The task:
Begin at the line holding "You are a computer-use" and set down exactly each line through the last one below, omitting pictures. Include nothing else.

Data supplied:

----------

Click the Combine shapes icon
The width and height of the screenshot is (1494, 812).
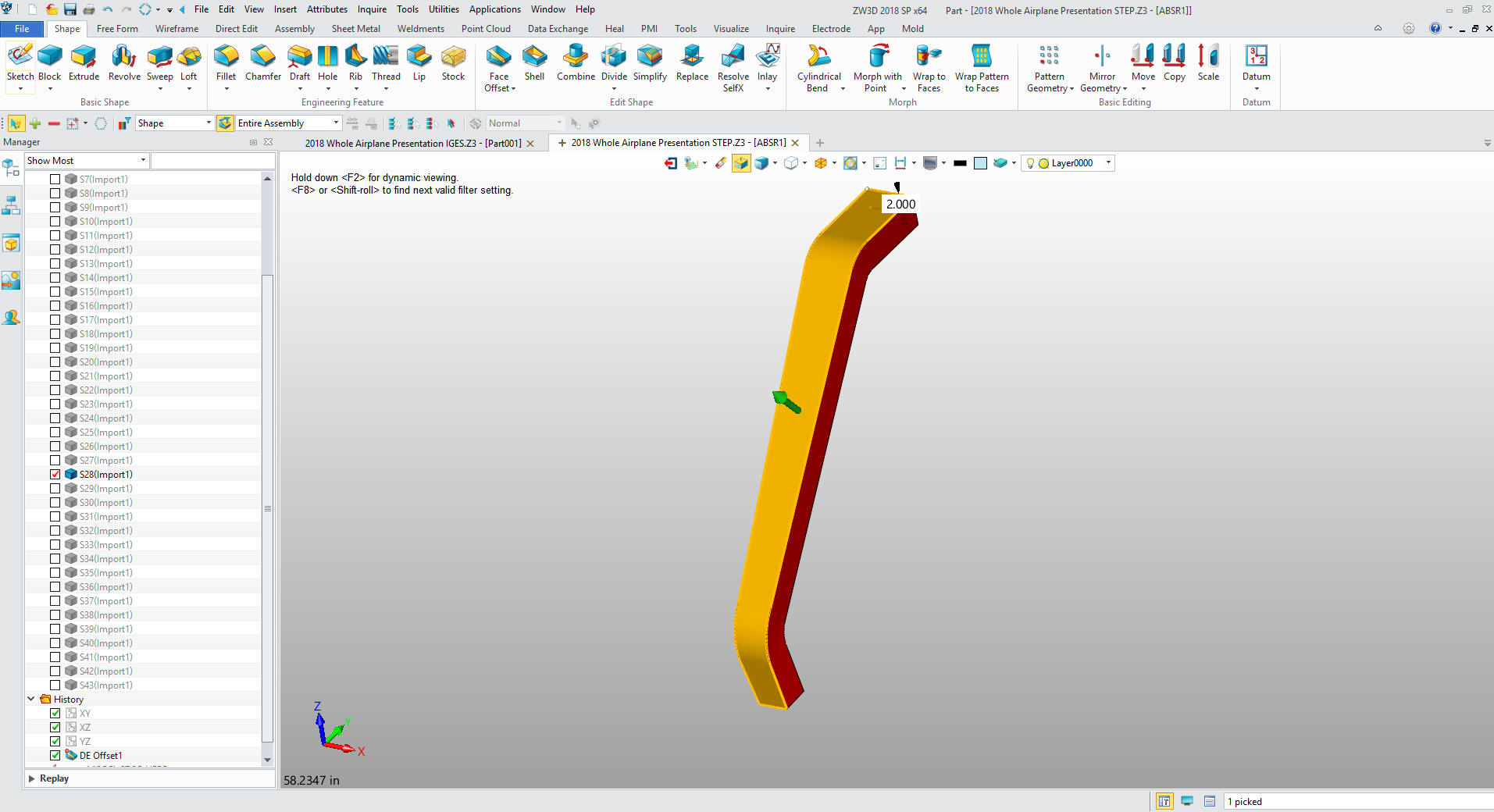tap(576, 62)
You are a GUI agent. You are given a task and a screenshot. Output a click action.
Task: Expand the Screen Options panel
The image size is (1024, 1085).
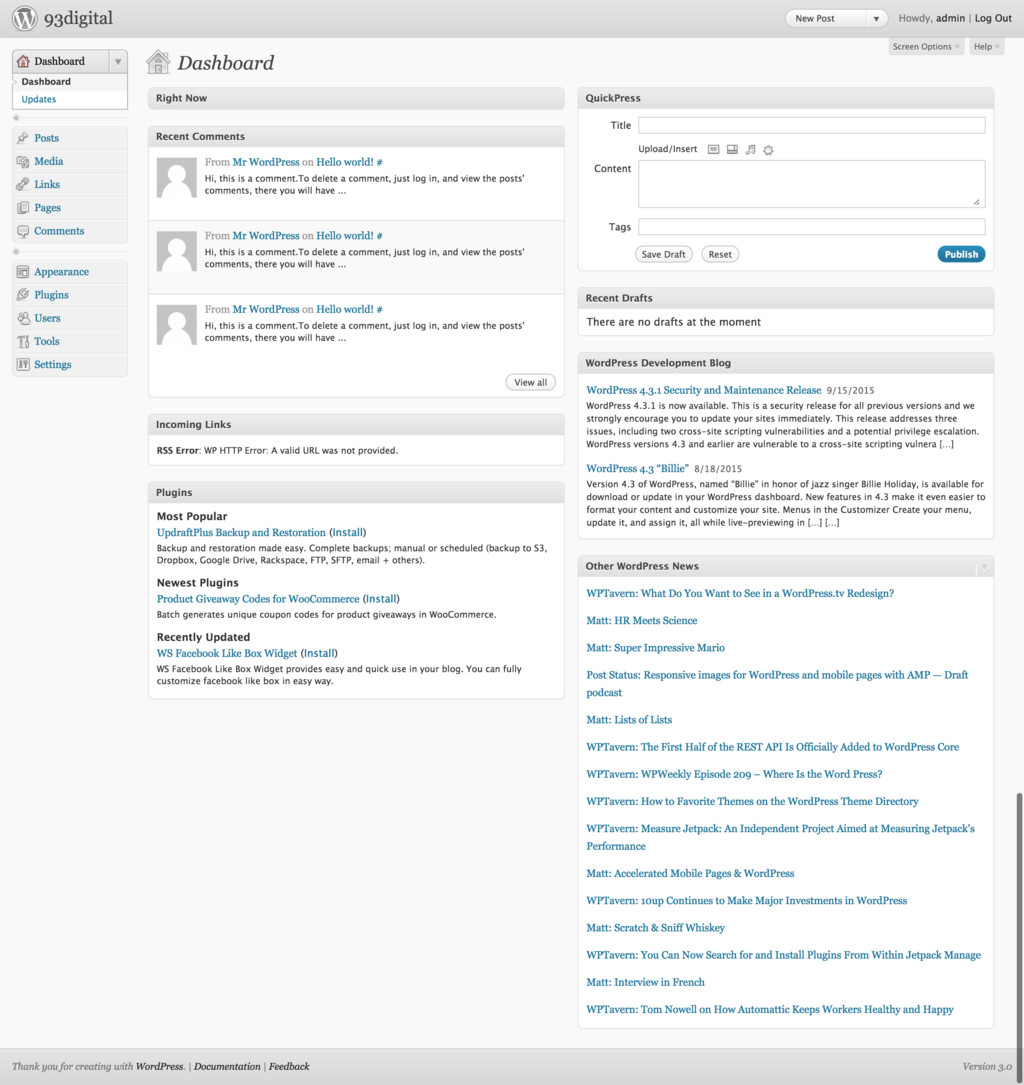tap(926, 47)
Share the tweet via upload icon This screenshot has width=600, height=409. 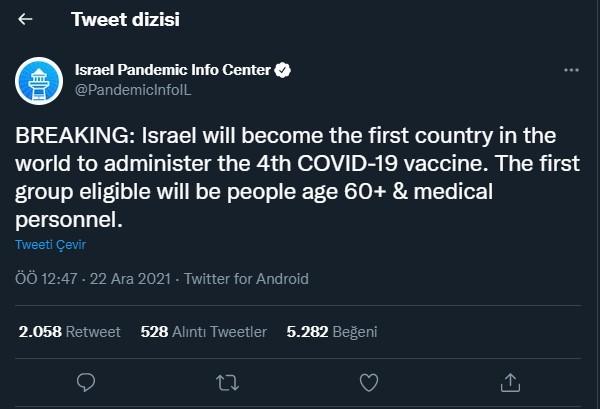click(510, 381)
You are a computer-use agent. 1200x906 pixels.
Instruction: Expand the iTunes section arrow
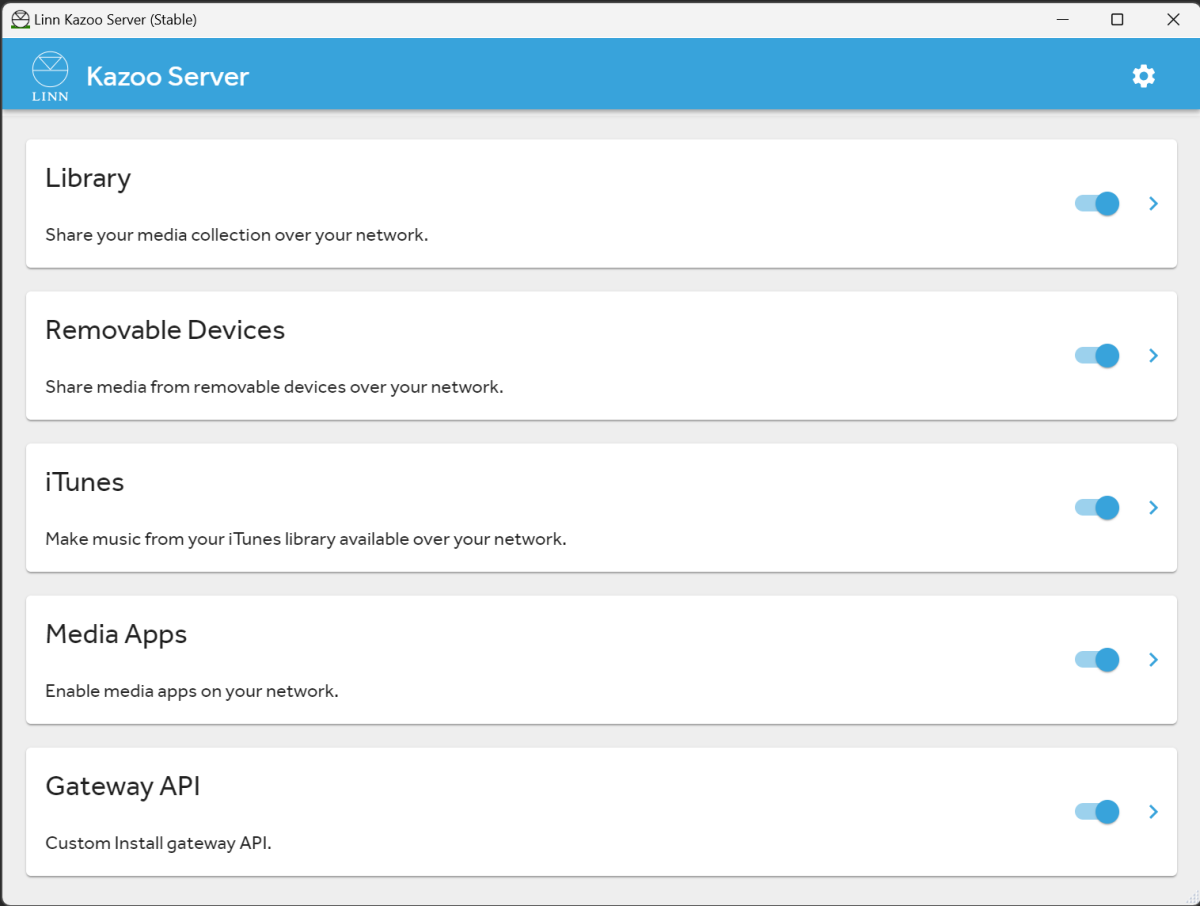(1153, 508)
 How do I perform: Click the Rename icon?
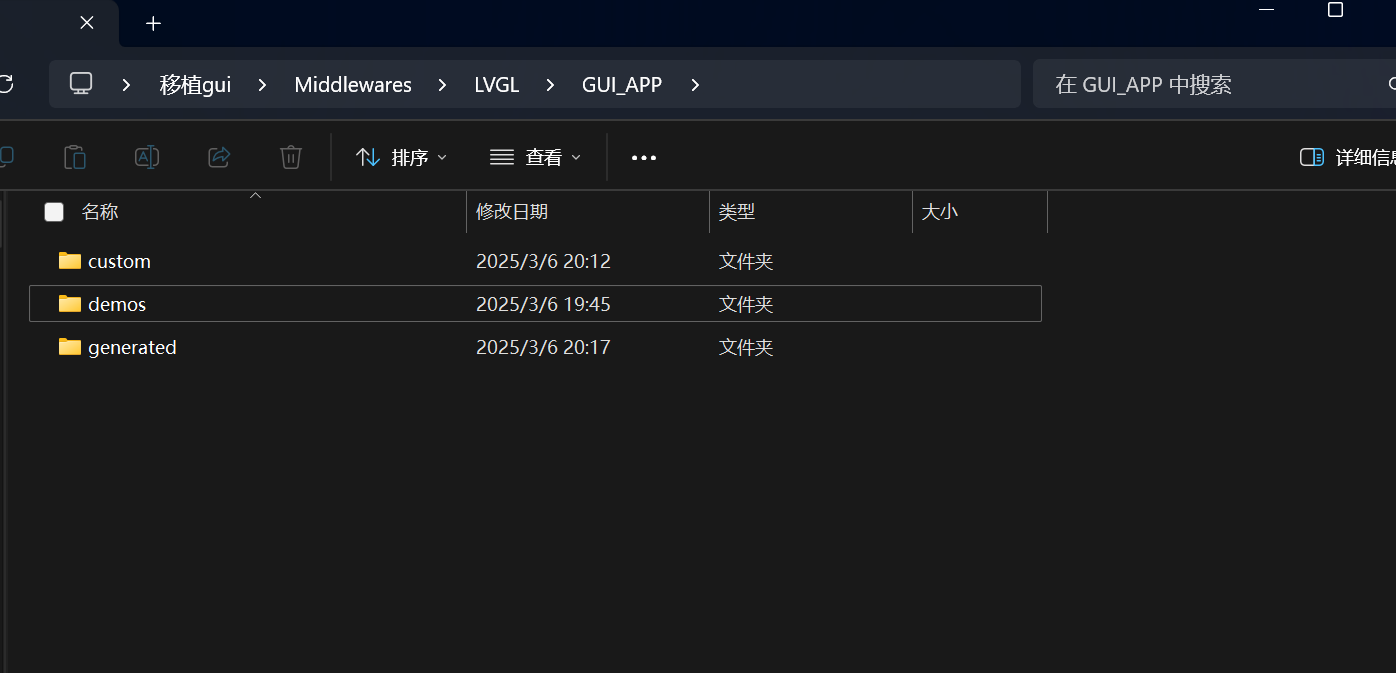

----------

Exercise solution:
You are a computer-use agent. 1200x906 pixels.
Instruction: Expand the iTunes section arrow
(1153, 508)
 How do I perform: Click the Rename icon?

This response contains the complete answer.